◆ **Supplied material**
╔══

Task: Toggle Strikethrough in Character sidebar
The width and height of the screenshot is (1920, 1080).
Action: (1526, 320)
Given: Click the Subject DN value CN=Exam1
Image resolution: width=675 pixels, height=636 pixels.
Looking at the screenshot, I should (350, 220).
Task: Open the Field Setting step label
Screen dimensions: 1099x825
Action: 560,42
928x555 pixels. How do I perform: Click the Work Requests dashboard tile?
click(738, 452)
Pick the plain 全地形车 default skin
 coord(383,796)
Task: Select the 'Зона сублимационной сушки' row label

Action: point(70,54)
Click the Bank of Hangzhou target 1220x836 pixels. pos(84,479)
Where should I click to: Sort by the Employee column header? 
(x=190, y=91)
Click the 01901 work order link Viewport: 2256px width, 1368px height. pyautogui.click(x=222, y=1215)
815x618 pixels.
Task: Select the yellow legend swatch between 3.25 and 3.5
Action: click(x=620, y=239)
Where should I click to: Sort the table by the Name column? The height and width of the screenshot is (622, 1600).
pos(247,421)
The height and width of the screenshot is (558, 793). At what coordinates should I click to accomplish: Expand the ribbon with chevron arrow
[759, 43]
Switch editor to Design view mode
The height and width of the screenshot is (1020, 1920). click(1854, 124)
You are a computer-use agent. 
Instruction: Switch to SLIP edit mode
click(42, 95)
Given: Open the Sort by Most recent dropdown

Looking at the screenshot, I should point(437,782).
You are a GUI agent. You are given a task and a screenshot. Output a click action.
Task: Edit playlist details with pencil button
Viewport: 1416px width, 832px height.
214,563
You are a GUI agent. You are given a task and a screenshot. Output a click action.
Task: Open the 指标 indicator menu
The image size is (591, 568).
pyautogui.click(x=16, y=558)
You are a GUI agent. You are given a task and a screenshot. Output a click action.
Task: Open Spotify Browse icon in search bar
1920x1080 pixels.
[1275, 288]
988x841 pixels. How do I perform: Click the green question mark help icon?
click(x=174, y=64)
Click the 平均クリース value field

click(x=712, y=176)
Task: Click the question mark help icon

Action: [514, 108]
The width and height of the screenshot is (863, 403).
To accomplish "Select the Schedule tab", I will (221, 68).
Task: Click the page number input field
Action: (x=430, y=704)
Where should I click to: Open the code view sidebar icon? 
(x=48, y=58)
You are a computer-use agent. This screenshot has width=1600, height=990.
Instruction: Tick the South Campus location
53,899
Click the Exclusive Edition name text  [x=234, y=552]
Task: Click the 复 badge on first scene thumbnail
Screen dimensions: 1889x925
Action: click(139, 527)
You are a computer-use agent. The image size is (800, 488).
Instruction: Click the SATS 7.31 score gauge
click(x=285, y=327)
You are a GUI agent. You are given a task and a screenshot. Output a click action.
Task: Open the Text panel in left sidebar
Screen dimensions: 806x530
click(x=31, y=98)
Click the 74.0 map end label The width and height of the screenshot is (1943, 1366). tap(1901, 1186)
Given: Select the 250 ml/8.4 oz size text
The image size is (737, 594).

╚══

◆ **Directive**
Please rewrite all of the records above, swapping every "Instruction" for "Command" and leaving everything else unchanged.

◆ **Reply**
Task: Toggle Strikethrough in Character sidebar
The width and height of the screenshot is (1920, 1080).
Action: (1526, 320)
Given: Click the Subject DN value CN=Exam1
Image resolution: width=675 pixels, height=636 pixels.
Looking at the screenshot, I should (350, 220).
Task: Open the Field Setting step label
Screen dimensions: 1099x825
Action: 560,42
928x555 pixels. How do I perform: Click the Work Requests dashboard tile?
click(738, 452)
Pick the plain 全地形车 default skin
 coord(383,796)
Task: Select the 'Зона сублимационной сушки' row label

Action: point(70,54)
Click the Bank of Hangzhou target 1220x836 pixels. pos(84,479)
Where should I click to: Sort by the Employee column header? 
(x=190, y=91)
Click the 01901 work order link Viewport: 2256px width, 1368px height. pyautogui.click(x=222, y=1215)
815x618 pixels.
Task: Select the yellow legend swatch between 3.25 and 3.5
Action: click(x=620, y=239)
Where should I click to: Sort the table by the Name column? The height and width of the screenshot is (622, 1600).
pos(247,421)
The height and width of the screenshot is (558, 793). At what coordinates should I click to accomplish: Expand the ribbon with chevron arrow
[759, 43]
Switch editor to Design view mode
The height and width of the screenshot is (1020, 1920). click(1854, 124)
You are a computer-use agent. 
Command: Switch to SLIP edit mode
click(42, 95)
Given: Open the Sort by Most recent dropdown

Looking at the screenshot, I should point(437,782).
You are a GUI agent. You are given a task and a screenshot. Output a click action.
Task: Edit playlist details with pencil button
Viewport: 1416px width, 832px height.
214,563
You are a GUI agent. You are given a task and a screenshot. Output a click action.
Task: Open the 指标 indicator menu
The image size is (591, 568).
pyautogui.click(x=16, y=558)
You are a GUI agent. You are given a task and a screenshot. Output a click action.
Task: Open Spotify Browse icon in search bar
1920x1080 pixels.
[1275, 288]
988x841 pixels. How do I perform: Click the green question mark help icon?
click(x=174, y=64)
Click the 平均クリース value field

click(x=712, y=176)
Task: Click the question mark help icon

Action: [514, 108]
The width and height of the screenshot is (863, 403).
To accomplish "Select the Schedule tab", I will (221, 68).
Task: Click the page number input field
Action: (x=430, y=704)
Where should I click to: Open the code view sidebar icon? 
(x=48, y=58)
You are a computer-use agent. This screenshot has width=1600, height=990.
Command: Tick the South Campus location
53,899
Click the Exclusive Edition name text  [x=234, y=552]
Task: Click the 复 badge on first scene thumbnail
Screen dimensions: 1889x925
Action: click(139, 527)
You are a computer-use agent. The image size is (800, 488).
Command: Click the SATS 7.31 score gauge
click(x=285, y=327)
You are a GUI agent. You are given a task and a screenshot. Output a click action.
Task: Open the Text panel in left sidebar
Screen dimensions: 806x530
click(x=31, y=98)
Click the 74.0 map end label The width and height of the screenshot is (1943, 1366). tap(1901, 1186)
Given: Select the 250 ml/8.4 oz size text
The image size is (737, 594).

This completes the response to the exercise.